In his latest essay “Spirited Away,” Arthur Hayes, the former CEO of BitMEX, dives into the complexities of the global financial markets, with a focus on the impending unwinding of the dollar-yen carry trade and its impact on the crypto market.
Hayes begins by discussing the potential actions of the US Vice President Kamala Harris in response to an impending financial crisis, influenced by her need to secure electoral victory. He predicts, “Harris will instruct Yellen to use the monetary tools available to her to avert a financial crisis,” suggesting an immediate response to stabilize the markets expected “no later than the opening of Asian trading next Monday, August 12th.”

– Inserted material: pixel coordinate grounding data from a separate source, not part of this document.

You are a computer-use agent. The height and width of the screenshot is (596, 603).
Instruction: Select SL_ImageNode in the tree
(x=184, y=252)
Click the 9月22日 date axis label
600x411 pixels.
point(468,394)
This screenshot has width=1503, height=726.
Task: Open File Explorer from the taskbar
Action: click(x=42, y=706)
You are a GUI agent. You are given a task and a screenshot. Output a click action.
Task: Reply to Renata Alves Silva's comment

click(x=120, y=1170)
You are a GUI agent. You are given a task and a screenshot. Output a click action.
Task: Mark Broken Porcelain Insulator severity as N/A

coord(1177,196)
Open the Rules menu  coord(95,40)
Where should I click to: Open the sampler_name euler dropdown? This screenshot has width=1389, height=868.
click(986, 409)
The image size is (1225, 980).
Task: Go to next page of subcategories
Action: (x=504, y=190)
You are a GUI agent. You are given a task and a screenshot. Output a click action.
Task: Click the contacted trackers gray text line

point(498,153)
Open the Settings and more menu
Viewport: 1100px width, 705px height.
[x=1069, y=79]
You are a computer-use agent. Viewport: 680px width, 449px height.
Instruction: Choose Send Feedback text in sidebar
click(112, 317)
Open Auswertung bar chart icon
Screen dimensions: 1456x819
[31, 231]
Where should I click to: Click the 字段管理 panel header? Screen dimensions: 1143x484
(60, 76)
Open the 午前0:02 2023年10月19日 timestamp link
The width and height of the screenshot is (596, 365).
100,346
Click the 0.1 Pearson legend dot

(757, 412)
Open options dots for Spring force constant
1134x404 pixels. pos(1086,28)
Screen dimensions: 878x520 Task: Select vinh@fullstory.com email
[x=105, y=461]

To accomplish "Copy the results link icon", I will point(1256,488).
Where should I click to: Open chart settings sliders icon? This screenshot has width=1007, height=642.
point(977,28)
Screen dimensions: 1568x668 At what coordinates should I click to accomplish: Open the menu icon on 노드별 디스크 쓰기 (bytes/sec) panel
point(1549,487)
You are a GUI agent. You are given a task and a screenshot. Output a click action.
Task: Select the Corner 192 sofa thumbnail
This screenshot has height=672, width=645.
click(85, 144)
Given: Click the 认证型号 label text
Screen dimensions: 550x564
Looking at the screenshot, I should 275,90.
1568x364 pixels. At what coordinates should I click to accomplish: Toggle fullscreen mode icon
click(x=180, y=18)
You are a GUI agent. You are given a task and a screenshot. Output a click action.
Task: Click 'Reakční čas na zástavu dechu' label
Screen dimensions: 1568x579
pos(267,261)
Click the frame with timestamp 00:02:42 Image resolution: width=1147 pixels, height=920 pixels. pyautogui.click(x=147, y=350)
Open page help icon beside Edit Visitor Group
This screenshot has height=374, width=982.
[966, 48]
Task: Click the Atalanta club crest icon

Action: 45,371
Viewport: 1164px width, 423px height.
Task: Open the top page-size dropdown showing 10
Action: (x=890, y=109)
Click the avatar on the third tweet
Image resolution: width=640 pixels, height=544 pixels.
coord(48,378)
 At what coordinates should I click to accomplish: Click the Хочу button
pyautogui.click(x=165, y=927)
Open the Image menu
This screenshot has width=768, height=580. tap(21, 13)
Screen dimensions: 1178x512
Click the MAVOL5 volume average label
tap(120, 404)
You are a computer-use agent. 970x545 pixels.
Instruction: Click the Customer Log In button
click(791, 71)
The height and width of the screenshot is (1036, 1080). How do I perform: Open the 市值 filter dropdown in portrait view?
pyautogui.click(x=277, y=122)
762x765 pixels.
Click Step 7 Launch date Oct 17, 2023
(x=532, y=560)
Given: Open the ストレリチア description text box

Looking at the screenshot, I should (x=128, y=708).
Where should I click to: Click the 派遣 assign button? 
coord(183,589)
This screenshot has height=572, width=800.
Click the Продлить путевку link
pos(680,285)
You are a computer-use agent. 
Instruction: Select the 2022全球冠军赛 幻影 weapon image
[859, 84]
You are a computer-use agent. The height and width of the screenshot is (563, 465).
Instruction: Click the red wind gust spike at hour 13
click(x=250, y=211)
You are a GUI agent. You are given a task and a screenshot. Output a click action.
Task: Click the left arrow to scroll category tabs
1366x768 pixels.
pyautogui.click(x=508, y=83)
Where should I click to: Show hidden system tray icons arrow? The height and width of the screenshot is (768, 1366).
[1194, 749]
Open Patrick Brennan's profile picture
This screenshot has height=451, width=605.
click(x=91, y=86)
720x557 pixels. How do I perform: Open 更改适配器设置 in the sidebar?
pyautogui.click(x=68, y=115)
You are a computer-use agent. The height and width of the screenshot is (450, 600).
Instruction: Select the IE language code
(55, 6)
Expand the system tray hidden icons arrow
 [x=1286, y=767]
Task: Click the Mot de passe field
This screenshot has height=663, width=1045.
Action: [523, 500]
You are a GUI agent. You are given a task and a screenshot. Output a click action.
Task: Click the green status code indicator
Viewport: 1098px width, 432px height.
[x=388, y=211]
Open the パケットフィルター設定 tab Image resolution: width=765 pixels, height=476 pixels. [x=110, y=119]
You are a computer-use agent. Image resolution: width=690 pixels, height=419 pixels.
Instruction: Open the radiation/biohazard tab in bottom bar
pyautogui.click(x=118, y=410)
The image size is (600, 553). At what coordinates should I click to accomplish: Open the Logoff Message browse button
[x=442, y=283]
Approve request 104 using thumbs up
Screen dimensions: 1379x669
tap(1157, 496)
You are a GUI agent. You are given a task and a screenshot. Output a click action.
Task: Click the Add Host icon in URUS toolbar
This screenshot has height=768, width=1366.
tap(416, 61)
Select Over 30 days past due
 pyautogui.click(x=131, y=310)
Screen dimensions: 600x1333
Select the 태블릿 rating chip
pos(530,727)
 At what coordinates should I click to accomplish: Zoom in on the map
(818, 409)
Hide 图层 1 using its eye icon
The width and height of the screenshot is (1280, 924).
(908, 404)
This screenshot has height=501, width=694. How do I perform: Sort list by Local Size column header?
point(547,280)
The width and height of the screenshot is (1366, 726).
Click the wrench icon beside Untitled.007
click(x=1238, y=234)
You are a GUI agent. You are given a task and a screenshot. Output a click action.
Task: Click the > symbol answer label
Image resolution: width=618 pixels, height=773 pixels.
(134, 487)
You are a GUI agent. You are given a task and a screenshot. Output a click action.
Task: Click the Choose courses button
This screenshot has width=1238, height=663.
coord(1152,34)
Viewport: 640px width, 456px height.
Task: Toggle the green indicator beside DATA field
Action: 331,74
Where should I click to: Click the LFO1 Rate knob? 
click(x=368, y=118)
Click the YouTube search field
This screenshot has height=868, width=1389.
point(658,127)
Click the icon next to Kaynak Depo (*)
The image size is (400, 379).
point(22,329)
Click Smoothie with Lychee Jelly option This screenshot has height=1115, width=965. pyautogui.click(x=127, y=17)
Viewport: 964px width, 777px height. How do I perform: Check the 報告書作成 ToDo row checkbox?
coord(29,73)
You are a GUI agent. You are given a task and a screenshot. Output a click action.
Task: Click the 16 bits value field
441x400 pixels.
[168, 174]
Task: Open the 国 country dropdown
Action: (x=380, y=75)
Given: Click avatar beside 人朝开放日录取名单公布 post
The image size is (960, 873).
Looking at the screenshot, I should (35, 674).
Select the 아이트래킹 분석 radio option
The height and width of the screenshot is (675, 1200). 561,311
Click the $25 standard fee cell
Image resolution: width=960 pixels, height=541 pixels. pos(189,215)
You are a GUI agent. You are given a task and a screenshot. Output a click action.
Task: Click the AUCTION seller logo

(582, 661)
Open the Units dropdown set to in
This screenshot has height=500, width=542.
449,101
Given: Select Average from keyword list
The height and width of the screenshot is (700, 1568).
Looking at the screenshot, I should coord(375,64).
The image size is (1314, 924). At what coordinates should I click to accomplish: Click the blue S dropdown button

The analysis revolves around the ‘yen carry trade,’ where Japan Inc. borrows yen at low rates to invest in higher-yielding foreign assets. This trade has been massively profitable due to the Bank of Japan’s (BOJ) policies that keep yen liabilities low and asset returns high, facilitated by a weak yen. However, Hayes points out the vulnerabilities of this strategy: “If the BOJ ceases its bond purchases, the unwinding could lead to significant yen appreciation and a corresponding decline in global equity markets.”
Hayes outlines the potential dire consequences of a sudden strengthening of the yen, predicting drastic impacts on global stock markets. He quantifies these impacts, stating, “If the dollar-yen reached 100, a 38% move, the Nasdaq would drop to ~12,600 and the Nikkei to ~25,365,” indicating severe repercussions for global financial stability.
According to the former BitMEX CEO, the full unwind of the dollar-yen carry trade is a question of when, not if. “The question is when the Fed and Treasury will print money to blunt its effects on Pax Americana,” he adds and describes a scenario where the US equity markets could crash into this upcoming Friday. “Then some sort of action over the weekend is probable,” according to Hayes.
He further theorizes on a more long-term scenario: “If the yen starts to weaken again, the crisis is over in the immediate term. The unwind will continue, albeit at a slower pace. I believe the markets will throw another tantrum between September and November as the dollar-yen pair resumes its death march toward 100. There will definitely be a response this time around, as the US presidential election will be weeks or days away.”
How To Trade Crypto In This Environment
Hayes describes the situation as complex due to two conflicting liquidity forces. “Trading this in a crypto fashion is difficult. Two opposing forces influence my crypto positioning,” he states.
First, there is the “Liquidity Positive Force”. This force emerges from the US Treasury’s potential actions, which could inject significant dollar liquidity into the market. Hayes notes, “After a quarter of net restrictive policy, the US Treasury will net inject dollar liquidity because it will issue Treasury bills and possibly deplete the Treasury General Account.” This influx of liquidity could buoy markets, including cryptocurrencies, by providing more capital for investment.
Conversely, the strengthening of the yen (“Liquidity Negative Force”), driven by the unwinding of the carry trade, would necessitate a global sell-off of financial assets as higher yen costs make debt servicing more expensive. This force could lead to a withdrawal of liquidity from markets, exerting downward pressure on asset prices, including cryptocurrencies.
Hayes proposes that the interplay of these forces will dictate the behavior of Bitcoin and other cryptocurrencies. He categorizes potential outcomes into two scenarios:
Convex-Bitcoin Scenario: In this scenario, Bitcoin could rise in value regardless of whether the dollar-yen pair strengthens or weakens, indicating that the market expects a bailout if the yen strengthens and that the liquidity provided by the US Treasury is sufficient to counteract the negative impacts.
Correlated-Bitcoin Scenario: Here, Bitcoin’s price movements would align closely with traditional financial markets. A strengthening yen would lead to a fall in Bitcoin prices, and a weakening yen would result in a rise, mirroring the liquidity shifts in traditional finance.
“If the setup is convex-Bitcoin, I will aggressively add positions as we have reached the local bottom. If the setup is correlated-Bitcoin, then I will sit on the sidelines and wait for the eventual market capitulation. The mega assumption is that the BOJ will not reverse course, cut deposit rates back to 0%, and resume unlimited JGB purchases. If the BOJ sticks by the plan it laid out at its last meeting, the carry trade unwind will continue,” Hayes concludes.
At press time, BTC traded at $57,200.